Recorded information:
++++++++++++++++++++
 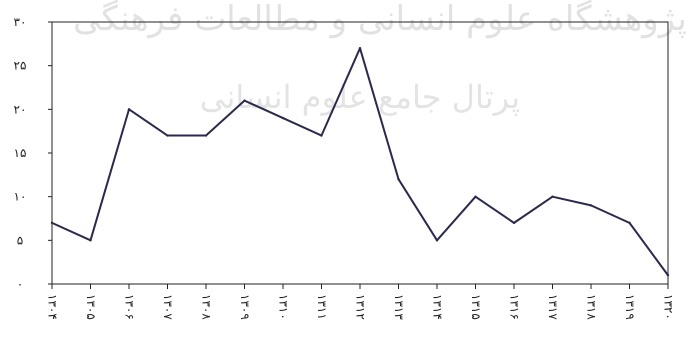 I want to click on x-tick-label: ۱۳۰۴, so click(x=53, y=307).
++++++++++++++++++++
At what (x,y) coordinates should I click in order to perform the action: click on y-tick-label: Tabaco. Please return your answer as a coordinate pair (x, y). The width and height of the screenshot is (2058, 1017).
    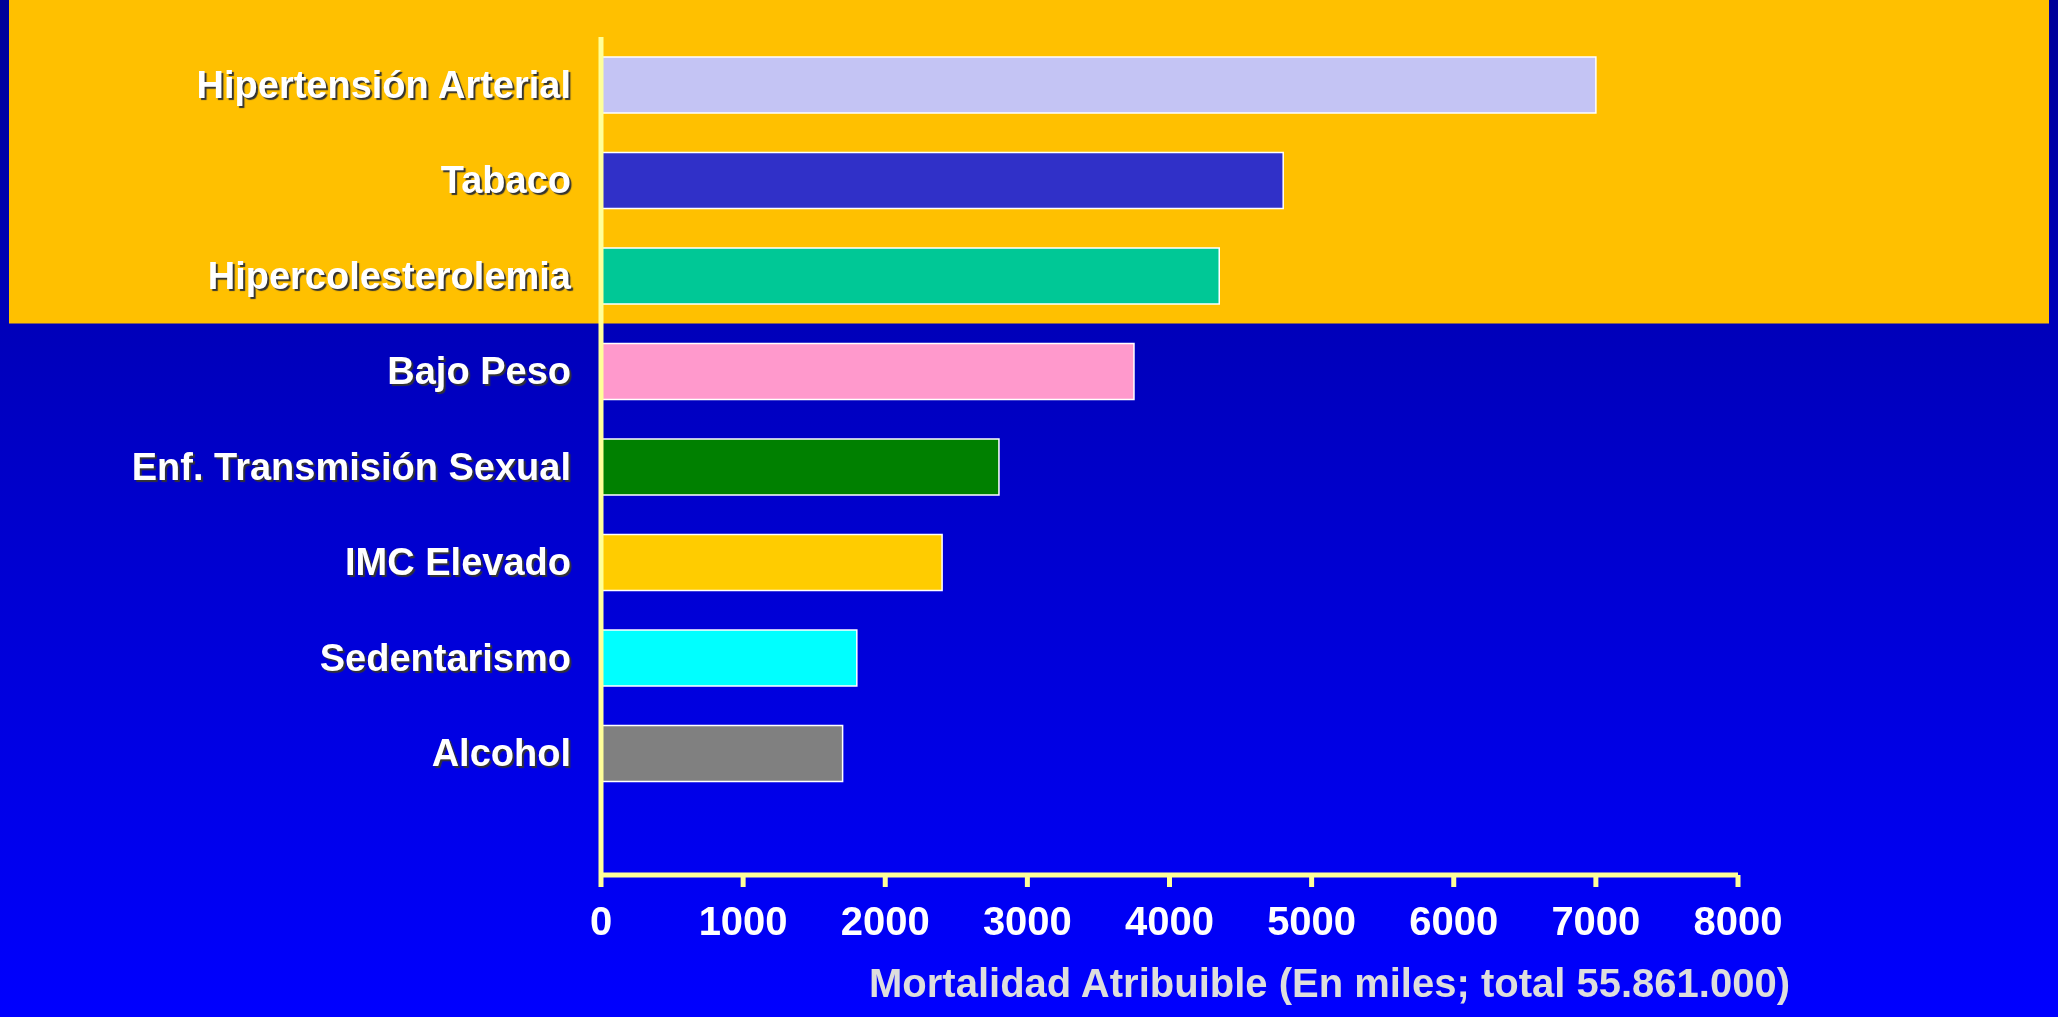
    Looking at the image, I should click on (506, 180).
++++++++++++++++++++
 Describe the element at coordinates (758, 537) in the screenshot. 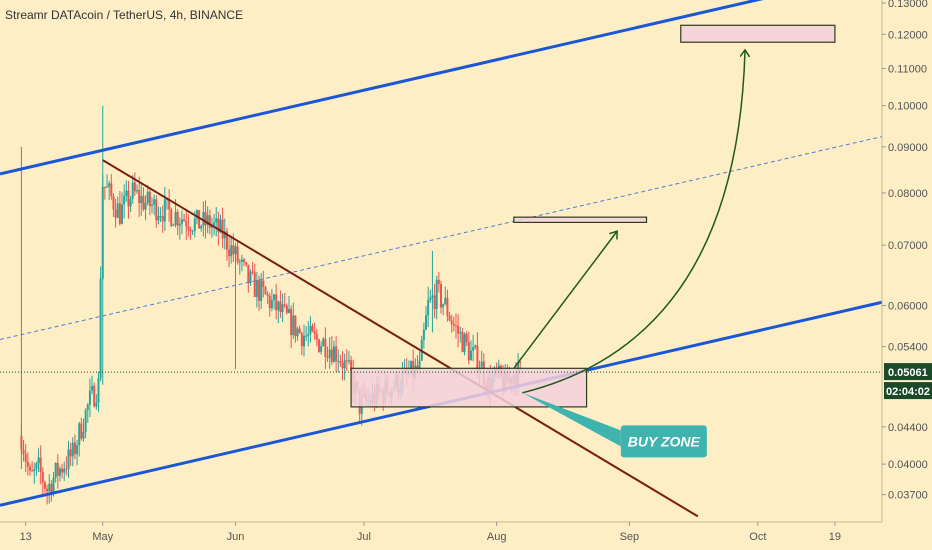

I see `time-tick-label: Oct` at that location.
++++++++++++++++++++
Rewrite the part of the records that opens with the line containing "At what (x,y)" and closes with the line containing "Looking at the", substituting "point" for "coordinate pair" and keeping everything else the same. Leave the pictures out.

At what (x,y) coordinates should I click in order to perform the action: click on y-tick-label: Tabaco. Please return your answer as a point (x, y). The width and height of the screenshot is (2058, 1017).
    Looking at the image, I should click on (506, 180).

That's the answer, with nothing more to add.